Beyond city and state support, Penn Medicine should be flooded with federal funding. To keep pace with our competition with China for technological leadership, the United States must invest more in university R&D and support programs and incentives that move ideas from labs to markets. The competition for innovation leadership is intensifying globally, and the countries and cities that increase investment now will capture the breakthroughs that define the next century.
The returns will compound over time in ways that will make them uniquely valuable investments. A dollar invested in highway construction produces economic activity for sure, but the original investment requires further investments to maintain the highway as it deteriorates. A dollar invested in basic research, on the other hand, produces a discovery that, once made, becomes part of humanity’s permanent knowledge base. We still benefit from discoveries made a century ago.
Cities like Philadelphia that already have major research institutions should see this as their decisive competitive advantage and invest accordingly. Research parks and communities of innovation fuel job creation by helping startups succeed, providing space, labs, and talent pipelines that drive a 75% survival rate, far above the national average of 49%. In Philadelphia, the infrastructure exists, the talent pipeline is established, the reputation should attract more talent, and now is the moment to press the advantage.
And the investment must be sustained over decades, not years. It requires recruiting star faculty, building specialized facilities, creating clinical partnerships, and fostering an entrepreneurial culture. Examples of cities like Raleigh and Austin prove it can be done.
Moral Imperative
Beyond economics, beyond competition, there’s a moral dimension to investing in research institutions like Penn. Humanity faces existential challenges: climate change threatening coastlines and agriculture, pandemic diseases emerging faster than we can respond, an aging population straining healthcare systems, antimicrobial resistance rendering our medicines obsolete. The solutions, waiting to be discovered, will most likely come from research universities.
When Penn Medicine invests $376 million in an autoimmune research center, they’re not just investing in Philadelphia’s economy. They’re investing in finding treatments for millions of people worldwide suffering from autoimmune conditions. When any city strengthens its research infrastructure, it increases the probability that humanity will solve problems affecting billions of people.

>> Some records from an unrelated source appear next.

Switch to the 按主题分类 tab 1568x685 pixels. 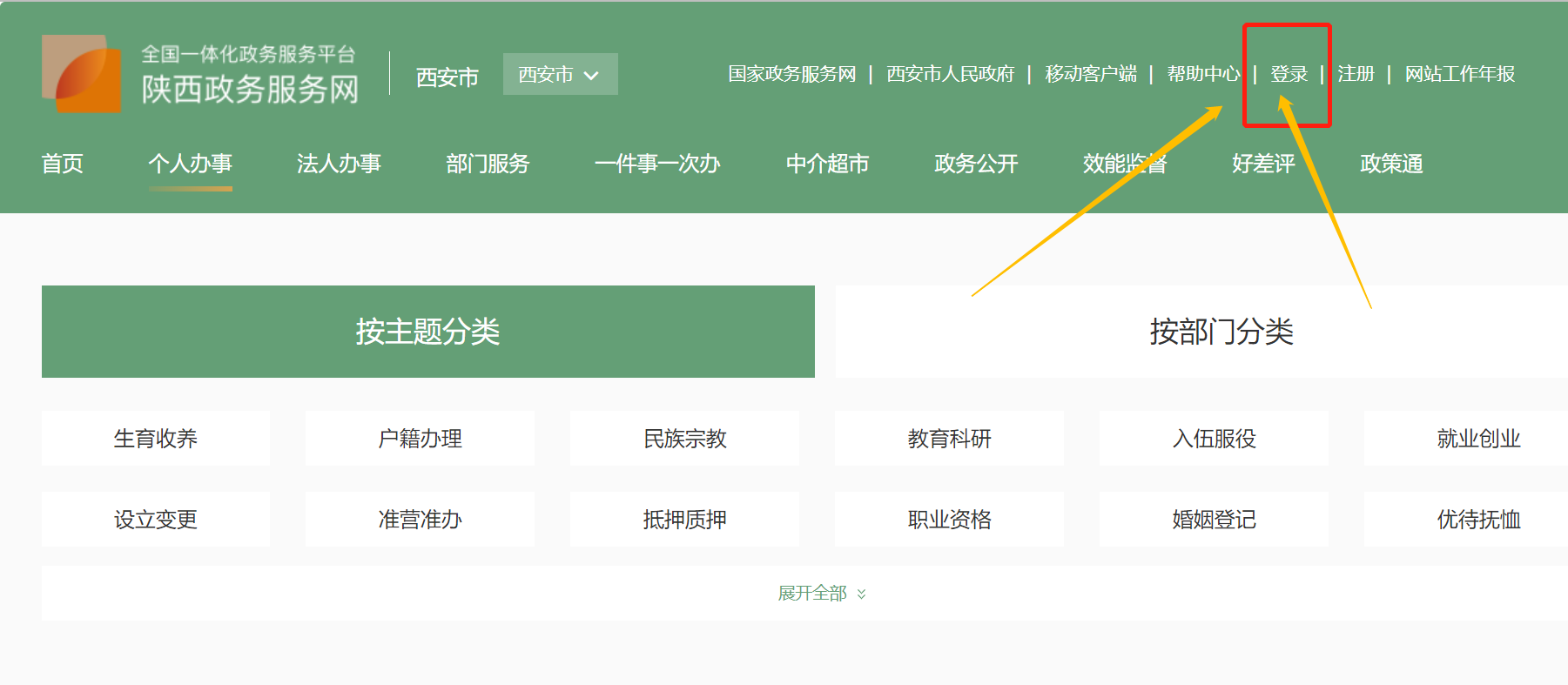(x=427, y=332)
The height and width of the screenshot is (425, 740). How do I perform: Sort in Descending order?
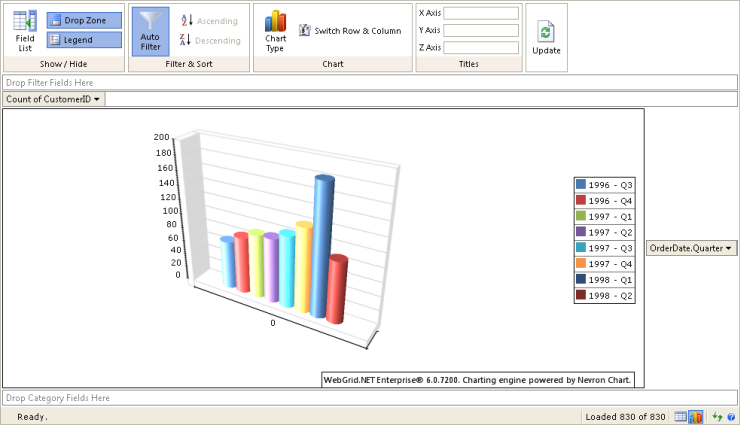tap(209, 41)
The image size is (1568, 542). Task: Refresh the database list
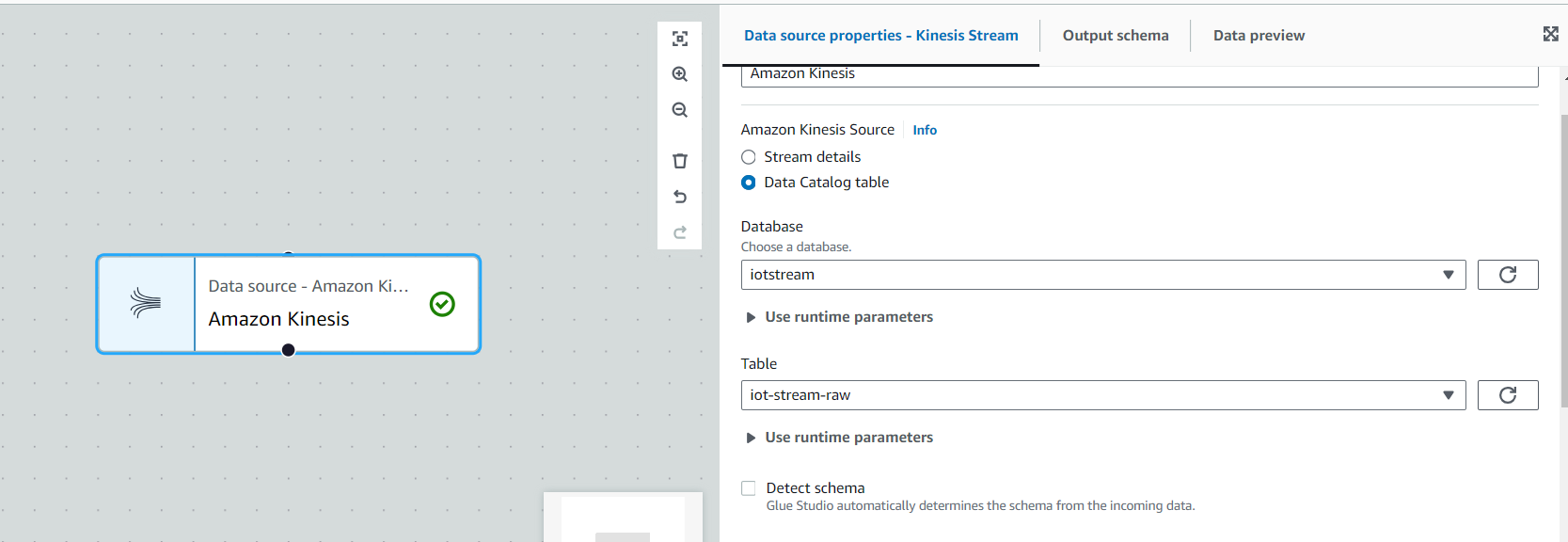(1507, 275)
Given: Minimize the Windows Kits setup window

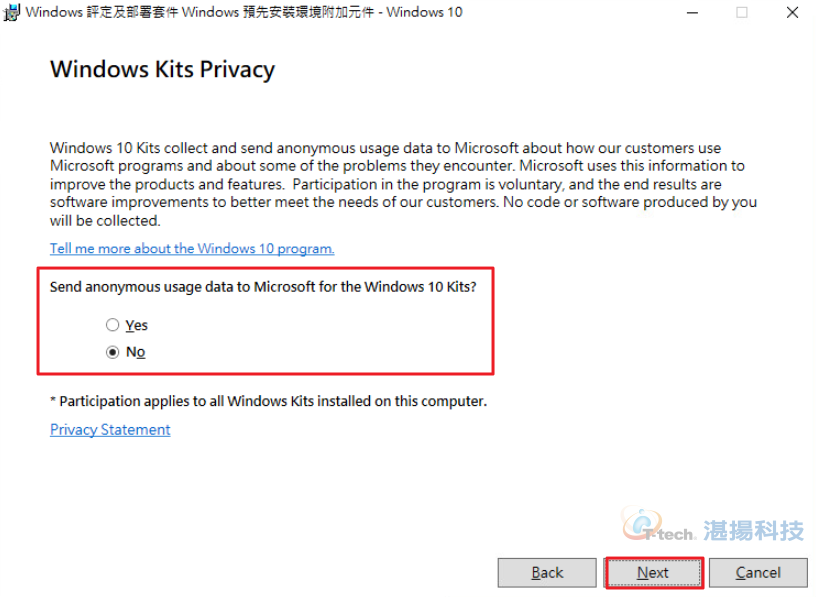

As Nobel Foundation chair Astrid Söderbergh Widding noted, perhaps the greatest health innovation of the past century wasn’t technological but social: the establishment of universal health norms and health as a human right. The discoveries enabling universal health came from research universities. The vaccines protecting children worldwide, the antibiotics fighting infections, the surgical techniques saving lives, all emerged from curiosity-driven research in institutions like Penn Medicine.
Last Word
Research cities where innovators live represent humanity’s best hope for navigating the challenges ahead. These are the people asking questions no one has answered, exploring possibilities no one has imagined, developing solutions to problems we don’t yet fully understand. Their work will benefit people who haven’t been born yet, in ways we cannot predict. Every innovation made at places like Penn becomes part of humanity’s collective inheritance.
Policymakers, your investment in institutions like Penn Medicine is not just good economic policy, it’s your obligation to the future. You have a choice: treat research funding as discretionary spending subject to budget cuts and short-term thinking or recognize it as the highest-return investment available, one that compounds across generations and benefits people worldwide.